By Alex Stein
In Virginia and many other states, statutory caps limit the amount of compensation that an aggrieved patient can recover from her doctor. To bypass this limit, a victim of medical malpractice may want not to be considered a “patient.” This motivation brought the IS FETUS A PATIENT? question to the Virginia Supreme Court in Simpson v. Roberts, — S.E.2d —-, 2014 WL 92032 (Va. 2014).
Complications that arose from an unsuccessful amniocentesis led to the birth of a child with damaged kidneys and cerebral palsy. After finding medical malpractice, the jury returned a $7,000,000 verdict in the child’s favor. Pursuant to Virginia’s statute, the court capped this award at $1,400,000. The child appealed all the way to the Virginia Supreme Court, arguing that the statute did not apply to her. This statute, she explained, caps compensation payable to a “patient” who suffered injury as a consequence of her doctor’s malpractice. The child argued that she was not a “patient”: when her mother’s doctor mishandled the amniocentesis procedure, she was not yet alive, while under the Virginia statute (and under common sense, too) one needs to be a living human being in order to be a “patient.” Based on that argument, the child asked the Court to decide her case by the common law doctrine of negligence that did not limit the award that the jury thought she deserves.
The Court agreed that the amniocentesis procedure involved only one “patient”: the child’s mother. However, it decided that the child became a “patient” later on, when she was born alive. At that point in time, the Court explained, the child became a “patient” and hence the statutory cap does limit her compensation after all.
This interpretation aligns with the cap’s statutory goal. However, it pays no attention to the fact that “patient” is an inherently relational concept: a person can properly be considered a patient only when she has a doctor. When the child was born, she surely had several doctors—pediatricians, neonatologists, and others—but those doctors did not include the obstetrician who mishandled the amniocentesis procedure. This obstetrician was her mother’s doctor, not hers. Arguably, therefore, the child sued the obstetrician in her capacity as a non-patient victim of a tort.
In my opinion, the Court should have decided the case the way it did without backdating the child’s status as a patient.

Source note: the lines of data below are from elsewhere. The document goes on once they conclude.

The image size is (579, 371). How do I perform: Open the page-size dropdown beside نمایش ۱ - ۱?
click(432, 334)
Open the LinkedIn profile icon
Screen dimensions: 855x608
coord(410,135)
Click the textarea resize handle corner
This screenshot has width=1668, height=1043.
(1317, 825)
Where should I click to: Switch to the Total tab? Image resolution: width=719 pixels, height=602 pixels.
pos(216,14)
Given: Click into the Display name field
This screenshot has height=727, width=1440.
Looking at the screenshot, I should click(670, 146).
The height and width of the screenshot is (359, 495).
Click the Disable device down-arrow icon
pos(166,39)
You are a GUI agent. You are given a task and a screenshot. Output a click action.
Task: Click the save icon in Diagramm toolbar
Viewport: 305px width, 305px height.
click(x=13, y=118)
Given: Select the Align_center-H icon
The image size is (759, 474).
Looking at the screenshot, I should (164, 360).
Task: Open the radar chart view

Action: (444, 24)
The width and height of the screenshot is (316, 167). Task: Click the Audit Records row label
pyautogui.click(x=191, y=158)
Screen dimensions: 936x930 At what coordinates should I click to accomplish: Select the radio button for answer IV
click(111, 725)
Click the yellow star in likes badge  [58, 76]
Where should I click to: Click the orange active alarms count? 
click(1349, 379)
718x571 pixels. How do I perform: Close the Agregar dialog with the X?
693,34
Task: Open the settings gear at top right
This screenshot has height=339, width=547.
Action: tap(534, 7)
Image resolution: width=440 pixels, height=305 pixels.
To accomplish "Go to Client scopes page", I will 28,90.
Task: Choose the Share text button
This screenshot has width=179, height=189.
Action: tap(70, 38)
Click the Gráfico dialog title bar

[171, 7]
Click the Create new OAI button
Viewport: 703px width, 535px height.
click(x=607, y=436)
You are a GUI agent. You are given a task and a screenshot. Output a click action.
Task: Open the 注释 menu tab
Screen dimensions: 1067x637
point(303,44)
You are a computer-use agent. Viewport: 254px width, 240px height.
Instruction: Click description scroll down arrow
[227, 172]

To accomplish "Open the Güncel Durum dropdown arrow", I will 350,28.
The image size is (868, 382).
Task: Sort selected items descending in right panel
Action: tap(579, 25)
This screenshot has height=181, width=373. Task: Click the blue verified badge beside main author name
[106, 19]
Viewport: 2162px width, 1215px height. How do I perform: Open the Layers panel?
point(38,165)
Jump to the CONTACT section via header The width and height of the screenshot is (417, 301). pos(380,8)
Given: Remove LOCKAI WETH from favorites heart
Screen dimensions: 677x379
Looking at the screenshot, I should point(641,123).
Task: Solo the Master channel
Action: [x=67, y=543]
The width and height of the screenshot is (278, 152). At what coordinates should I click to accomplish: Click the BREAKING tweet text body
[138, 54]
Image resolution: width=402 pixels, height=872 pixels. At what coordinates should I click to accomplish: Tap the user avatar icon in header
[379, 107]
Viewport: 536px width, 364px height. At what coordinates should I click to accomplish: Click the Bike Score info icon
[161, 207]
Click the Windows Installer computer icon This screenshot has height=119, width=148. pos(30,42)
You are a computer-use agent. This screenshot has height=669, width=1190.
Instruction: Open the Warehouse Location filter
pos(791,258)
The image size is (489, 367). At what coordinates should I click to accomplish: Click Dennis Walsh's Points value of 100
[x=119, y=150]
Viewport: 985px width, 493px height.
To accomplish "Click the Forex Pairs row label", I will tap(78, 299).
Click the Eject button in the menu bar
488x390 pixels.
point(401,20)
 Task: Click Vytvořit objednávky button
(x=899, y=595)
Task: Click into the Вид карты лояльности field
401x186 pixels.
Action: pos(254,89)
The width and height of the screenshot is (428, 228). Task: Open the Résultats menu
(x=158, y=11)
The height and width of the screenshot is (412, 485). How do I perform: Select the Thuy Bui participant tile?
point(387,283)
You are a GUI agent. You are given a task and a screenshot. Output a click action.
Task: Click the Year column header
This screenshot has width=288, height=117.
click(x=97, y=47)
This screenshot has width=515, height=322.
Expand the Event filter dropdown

Virginia’s statutory cap applies to “any verdict returned against a health care provider in an action for malpractice.” Virginia Medical Malpractice Act, Code § 8.01–581.15. This means that no action for medical malpractice can yield the plaintiff more than the statutory amount of compensation, regardless of whether she sues in her capacity as a patient. The cap extends to all plaintiffs who rightfully sue doctors for malpractice, and not just to patients. For example, in an action for wrongful death that resulted from medical malpractice, the decedent’s widow would have to suffice herself with the statutory amount of compensation as a remedy for her lost consortium. The widow falls outside the “patient” category, but her compensation is still capped because she is entitled to it as a victim of medical malpractice. By the same token, the child in Simpson v. Roberts had never been a patient of the negligent obstetrician, but she became a victim of his malpractice upon her birth.
After thwarting the child’s attempt to bypass the cap, the Court delivered some good news for plaintiffs. It reaffirmed a different cap bypass, previously allowed in Bulala v. Boyd, 389 S.E.2d 670, 675-76 (Va. 1990), and known as the effect-based approach to caps. Under Bulala, an ob-gyn’s negligence during prenatal care, labor and delivery that results in the newborn’s injury separately damages the newborn and his mother. As a result, the newborn’s and the mother’s compensatory awards are capped separately, which, of course, increases the total amount of the plaintiffs’ compensation. The father’s emotional distress, on the other hand, is considered wholly derivative of the newborn’s claim and is therefore capped together with that claim.
Not all courts follow the plaintiffs friendly effect-based approach to caps. In Pennsylvania, for example, the Supreme Court has recently adopted a cause-based approach that caps the total amount of all damages inflicted by a single incident of malpractice. For my discussion of this important development, see here. Which of the two approaches is better than the other is difficult to tell. The effect-based approach that took hold in Virginia may well be suitable for that state because its cap limits the victim’s compensation for both economic and noneconomic damages.